Mr Whineray says that in a repeat of the GFC, from peak to trough (a ten-month period), it is estimated the Fund would lose $25b (-52.6 percent) from its ~$47bn peak in mid-February. 

“We believe equity markets eventually recover to higher fair values following periods of crisis. As a result, the Super Fund expects it will earn back losses suffered by our active strategies in subsequent years as markets recover.  In the GFC scenario, the Fund would recover its initial value, and catch-up lost ground, within 20 months, as long as it can “hold the course” with its investment strategies through a market cycle. 

“We take on the risk associated with growth assets to generate higher long term returns, in order to fulfil our mission of smoothing the future cost increases of providing universal superannuation. It is to be expected that a growth-oriented portfolio such as ours will fall when markets experience sharp drops in value.

“The major risk to the Fund is that we close down our investment positions and lock in losses experienced in the current crisis. This would significantly impair the ability of the Fund to fulfil its long-term purpose,” says Mr Whineray.

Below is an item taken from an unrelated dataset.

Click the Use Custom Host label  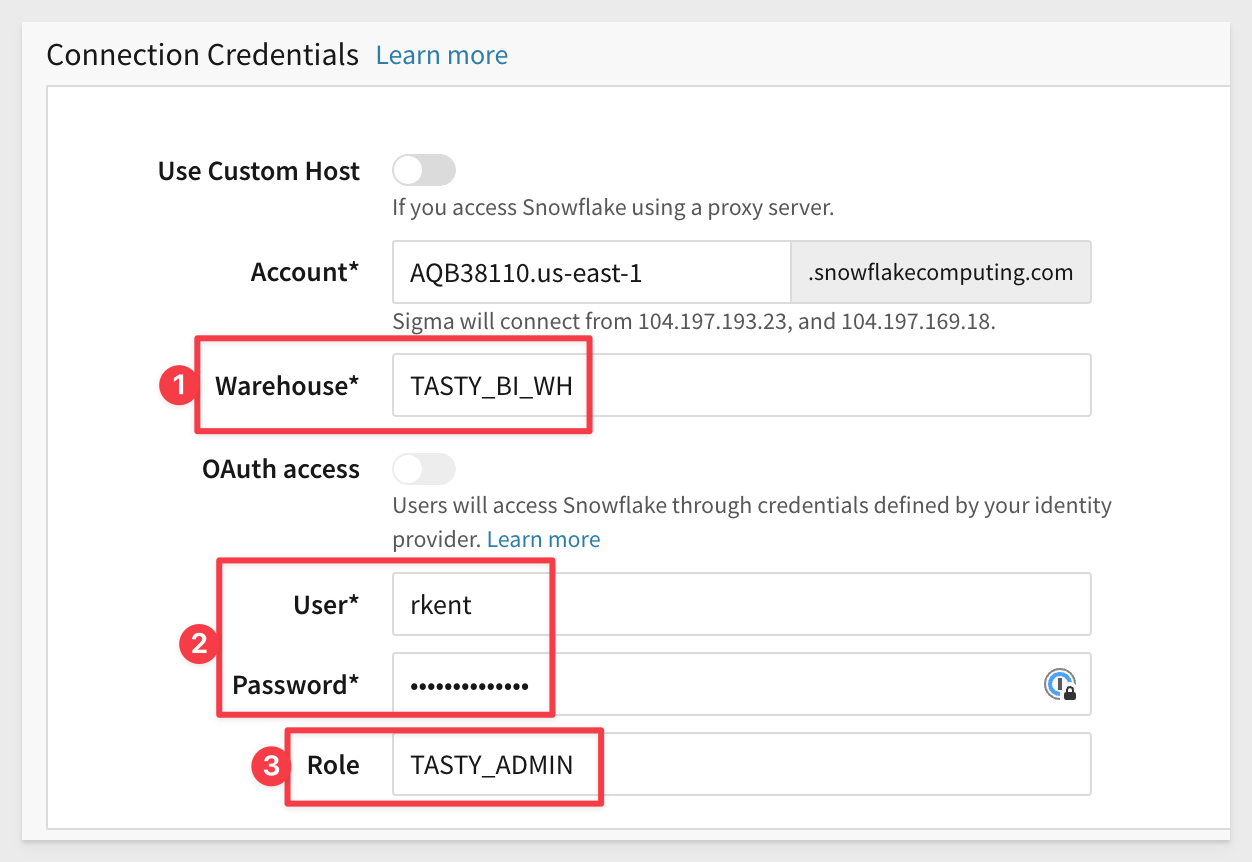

The current market environment is the most volatile since the GFC in 2008, with even steeper share market declines. The MSCI World (market cap weighted global stock market index of 1,644 stocks from 23 developed markets) has sold off more than 25 percent so far this calendar year, with S&P500 dropping about 22 percent for the same period.

“We are also taking a number of precautions in order to support our team and ensure we sustain our ability to manage the Fund effectively over the coming weeks and months,” says Mr Whineray.

From today, staff will predominantly be working from home until further notice in order to support efforts to slow the spread of Covid-19 and protect staff at the Super Fund. 

Mr Whineray says he has a high level of confidence in the Fund’s ability to operate prudently through this period of extraordinary circumstances.  He says it is in the fortunate position of having excellent technology solutions to optimise business continuity – with trading, monitoring, work flow, communication and IT systems are cloud-based and able to accessed remotely.

Super Fund staff ceased all international travel earlier this month and are only undertaking essential domestic travel.